[Begin]

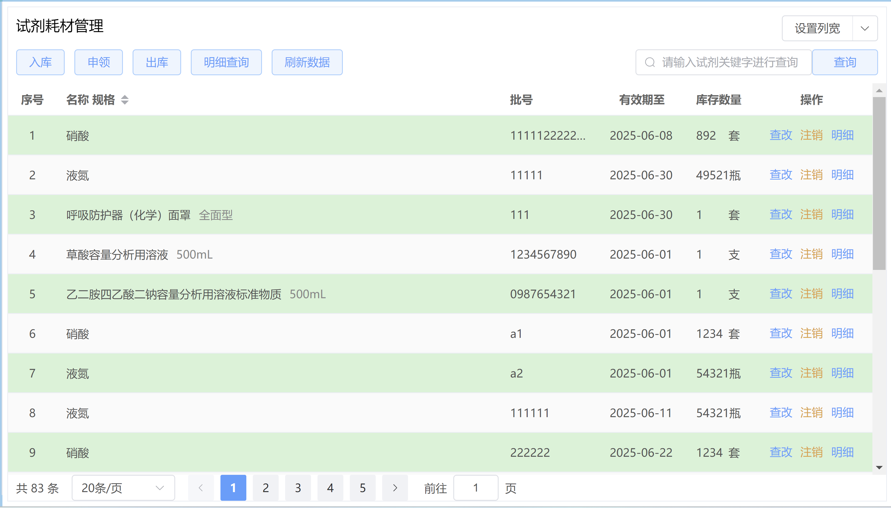Image resolution: width=891 pixels, height=508 pixels.
Task: Go to next page arrow
Action: [x=395, y=488]
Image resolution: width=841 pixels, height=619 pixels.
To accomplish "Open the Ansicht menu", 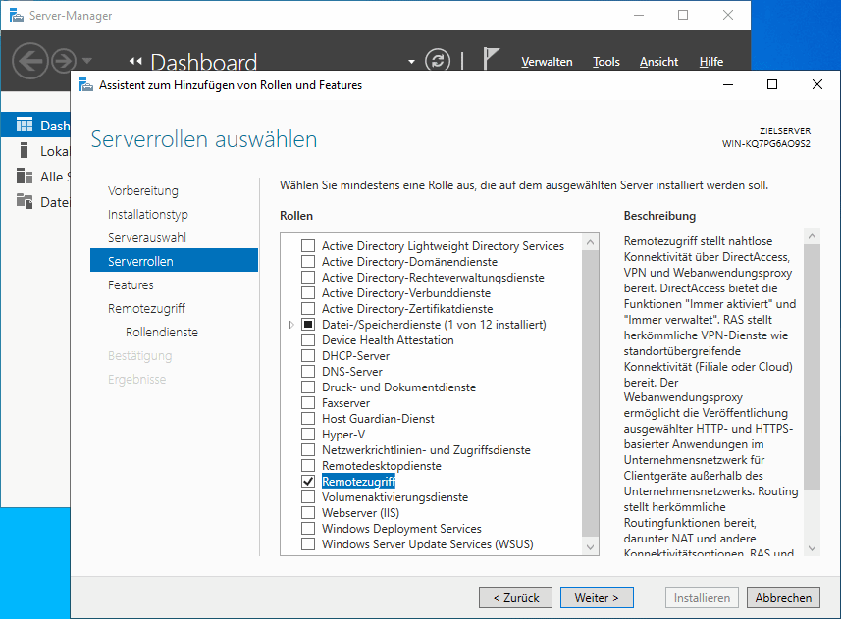I will 658,61.
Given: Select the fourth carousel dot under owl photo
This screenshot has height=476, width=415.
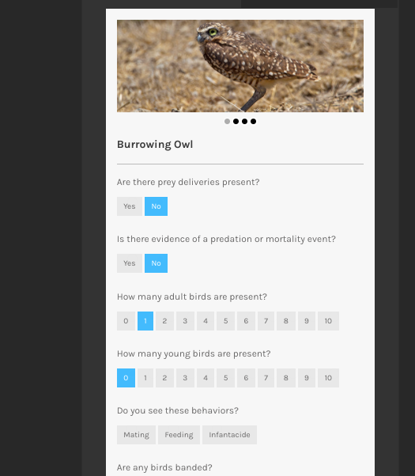Looking at the screenshot, I should tap(254, 122).
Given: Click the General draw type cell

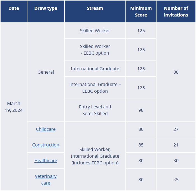Looking at the screenshot, I should (46, 72).
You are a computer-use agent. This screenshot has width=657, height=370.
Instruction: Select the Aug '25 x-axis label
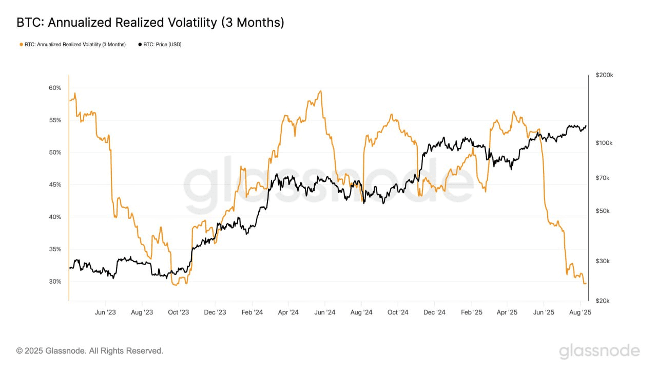pos(581,312)
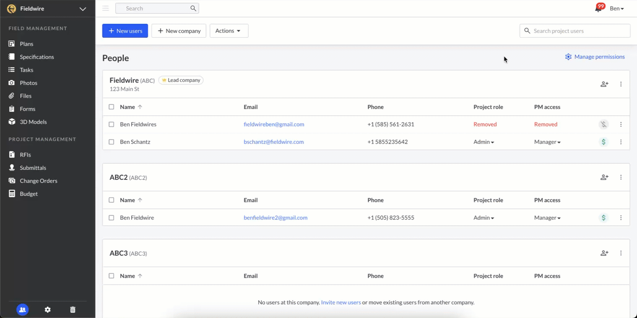This screenshot has height=318, width=637.
Task: Check the box next to Ben Fieldwires
Action: coord(111,124)
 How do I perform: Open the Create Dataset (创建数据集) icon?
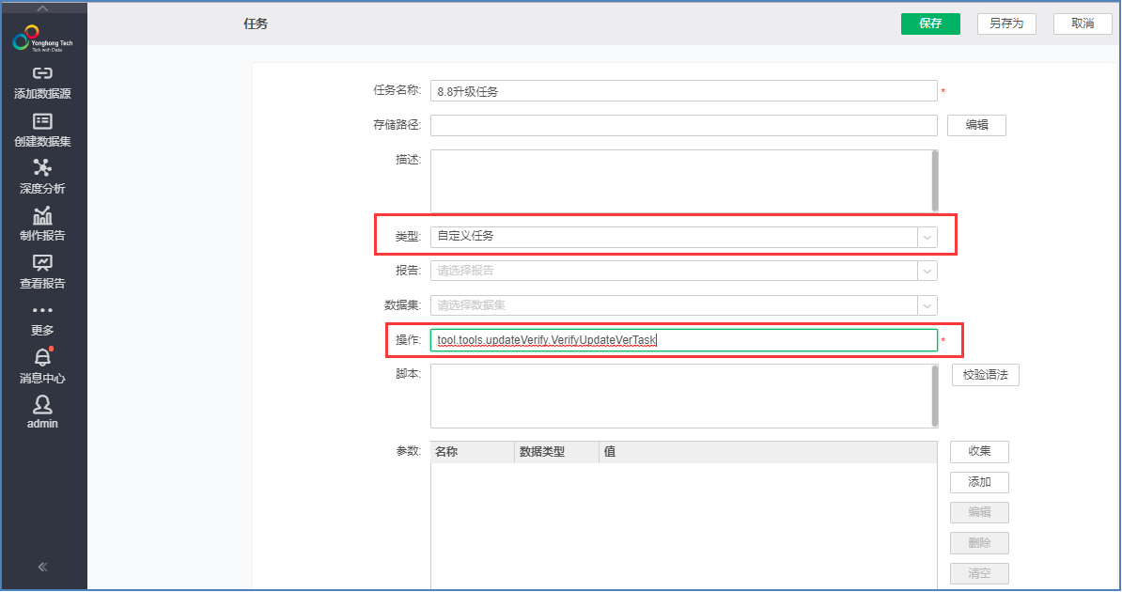42,121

[End]

__Task to complete__. Return everything from the line containing "How do I perform: Open" down to the end of the material, copying each line verbatim and leaving the pictures out.

__Exercise response__.
 How do I perform: Open the Create Dataset (创建数据集) icon?
42,121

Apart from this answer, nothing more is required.